Delicious food can be part of a normal life. It seems important to enjoy food we eat as it results in sustaining our lives in a turbulent world. There is little point in living a Dickensian food culture of gruel three times a day when so much food is abundantly available and recipes to prepare it are ubiquitous.
At the same time, as Raj Patel points out in his 2012 book Stuffed and Starved: The Hidden Battle for the World Food System, there are more than a billion people on Earth that don’t have enough to eat each day, and another group of even more that are overweight. Along the way, we became disconnected from the flavor of our food, and its purpose to nourish us. Patel argues that being food insecure and overweight are related conditions caused by the system which delivers our food. I recommend the book.
According to the U.S. Department of Agriculture, roughly 10.5 percent of U.S. households were food insecure for part of 2020, or about 13.8 million of them. This seems like a lot for one of the richest nations on the planet, given the relatively low cost of food calories. Our household has never been food insecure and we spent time and energy creating a food system that works for us. Part of it is growing some of our own food. It also includes shopping for the right things versus for everything. Food insecurity is a real problem, something to which most affected in the U.S. appear to adjust.
Joining a Community Supported Agriculture project was a way to know the face of the farmer and how food on our plate was grown. I joined for these reasons rather than any economic advantage, embrace of organics, or lifestyle change. Most CSA farms donate part of their share to local food banks, yet I never sought this form of generosity.

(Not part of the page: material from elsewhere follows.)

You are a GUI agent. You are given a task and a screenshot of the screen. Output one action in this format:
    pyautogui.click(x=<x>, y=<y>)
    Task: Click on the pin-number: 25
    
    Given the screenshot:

What is revolutionary about the CSA model is they cut out the middleman in agricultural sales, selling directly to consumers. Crops grown on a CSA farm are, for the most part, not fungible, thus avoiding issues related to the advent of middlemen and processors such as one finds in corn, soybean, dairy, cattle and hog farming. By selling direct to consumers, certain marketplace factors and dynamics can be avoided. CSA farmers secure a premium price for their products and their customers don’t mind that more of the cost of food goes directly to the farmer.

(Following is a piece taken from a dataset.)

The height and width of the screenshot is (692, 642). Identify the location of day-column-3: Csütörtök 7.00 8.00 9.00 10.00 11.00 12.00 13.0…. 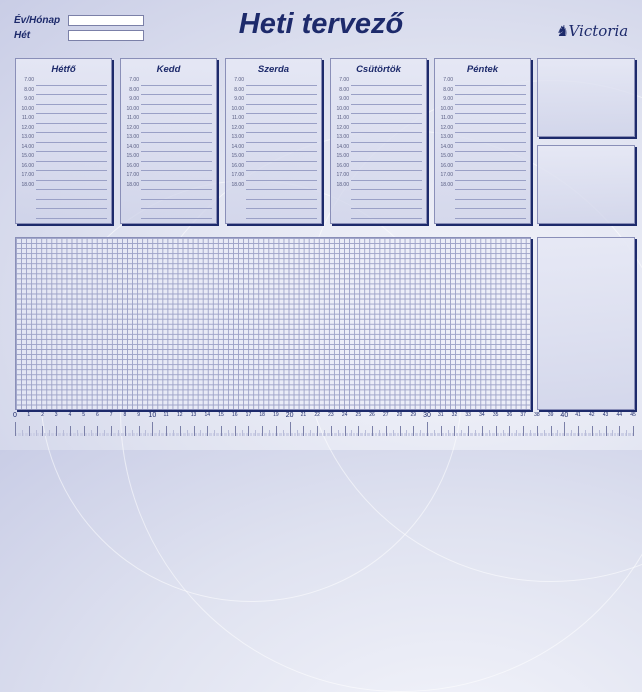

The CSA financial model avoids cyclical, seasonal debt for farm operations. Consumers finance farm operations by paying for a share of production at the beginning of the season. The farmer can avoid taking a loan for seeds, fertilizer and other inputs. Debt avoidance is significant and stands in sharp contrast to how a typical Iowa farmer funds operations.

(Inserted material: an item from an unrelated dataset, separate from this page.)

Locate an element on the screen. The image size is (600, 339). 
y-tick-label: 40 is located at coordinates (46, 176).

CSA farmers have a working, if tenuous labor process. Wages are low for permanent workers and offset in some cases by providing food and lodging as part of the arrangement. There is a culture of volunteerism around CSA farms that further reduces labor costs. When I worked at a farm in 2013, my labor was shared with other CSA farms in a complicated process of barter and financial settlement. Most seasons I bartered my labor for a share in the farm, equipment, greenhouse space, or specific types of produce, reducing the farmer’s cash outlay. CSA farmers are creative in controlling and reducing labor costs. They have to be.
This returns me to the idea of delicious food. For the longest time I did not taste what I prepared in the kitchen while making it. I made dishes based on habit, recipes, and what was available in the ice box, pantry and garden. I didn’t give much thought to flavor and that was a mistake.
My outlook is changing. As I more closely integrate my garden with the kitchen flavor has become more important. Each small plate prepared is a multilayered work of creative expression. Some days the food is better than others and I’m beginning to appreciate the variation and what it means. Being part of a CSA brought me from being a consumer to something else, to being a person who relies less on the processing and distribution of food by middlemen. That is the true food system revolution.